講者:李榮和教授
演講題目:Organic Semiconductor Materials for Electro-optical Applications
演講時間:5/19(五)15:30~17:20
演講地點:博雅館 201
主持人:蔡偉博教授
李榮和教授
簡要經歷:
國立中興大學 教授 (2014~ Now)
國立中興大學 副教授 (2010~ 2014)
國立雲林科技大學 副教授 (2008~2010)
國立雲林科技大學 助理教授 (2004~2008)
工業技術研究院光電所 工程師 (1999~2003)
榮譽:
- 獲得98年度國科會吳大猷先生紀念獎。
- 獲得國立中興大學100年度傑出青年彈性新資獎勵。
研究領域:
光電高分子材料合成與元件製程技術、有機電激發光顯示器、高分子太陽能電池、染料敏化太陽能電池、鈣鈦礦太陽能電池、超級電容器。

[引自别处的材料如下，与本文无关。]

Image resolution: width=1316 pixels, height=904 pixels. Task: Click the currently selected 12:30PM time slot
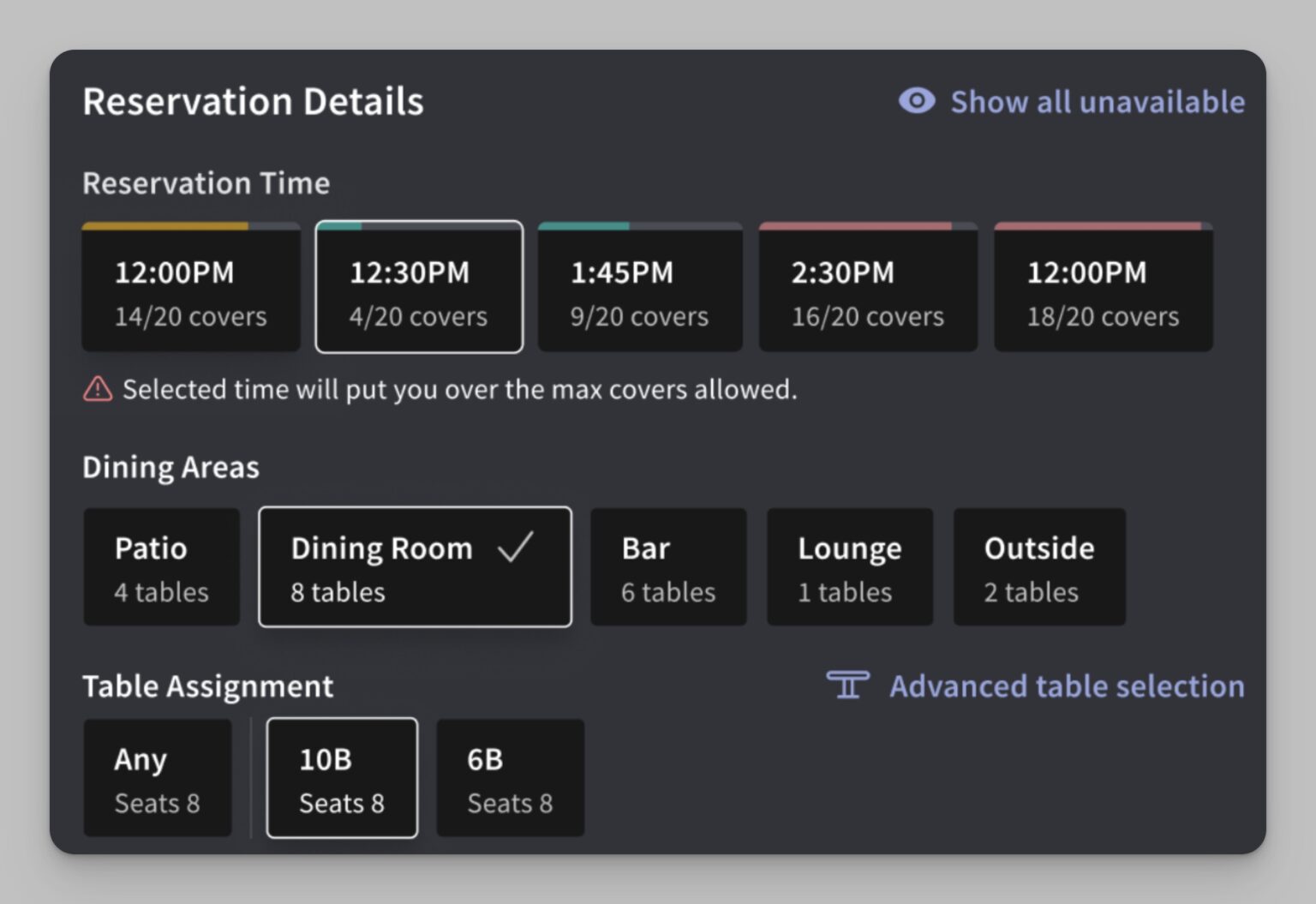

Organic Semiconductor Materials for Electro-optical Applications
Rong-Ho Lee (李榮和)
Department of Chemical Engineering, National Chung Hsing University, Taichung, Taiwan
Email: rhl@nchu.edu.tw
Organic semiconducting materials, including small molecules and conjugated polymers have been widely developed for applications in electroluminescence devices, polymer solar cells, dye sensitized solar cells, and second-order nonlinear optics. For light-emitting display, pure blue emission is very difficult to achieve because a larger energy band gap is required as compared to green or red light-emitting materials. The development of high performance blue-light-emitting materials is a critical issue for full color displays. We have developed a series of novel carbazole-substituted anthracene derivatives based non-doped blue light-emitting devices with high brightness and efficiency. In addition, interest in organic solar cells has been increased at a considerable pace due the promising potential of producing low cost solar electricity with light weight devices and low environmental impact technologies. As a result, bulk heterojunction solar cells based on low-band gap conjugated polymers have received much attention because of their great potential for the development of solution processable, highly flexible, large-area, low cost, and light-weight solar modules. We have synthesized a series of novel polythiophene derivatives functionalized with conjugated side-chain pendants comprising triphenylamine/carbazole moieties for photovoltaic (PV) cell applications. Apart from that, dye-sensitized solar cells (DSSCs) attract much attention because of their low cost, flexibility, and relatively efficient PV conversion of solar energy. We have prepared a series of graphene oxide nanosheet-polyaniline (GOS-PANI) nanohybrid/poly(ethylene oxide) (PEO) blend gel electrolytes for DSSC. These GOS-PANI nanohybrids have been utilized as the extended electron transfer materials and catalyst for the electrochemical reduction of I3. Due to the enhancement of the ionic conductivity and electrochemical catalytic activity of the gel electrolyte, better PV performance has been achieved for the DSSCs based on the GOS-PANI containing electrolytes as compared to the pristine PEO electrolyte-based DSSC sample.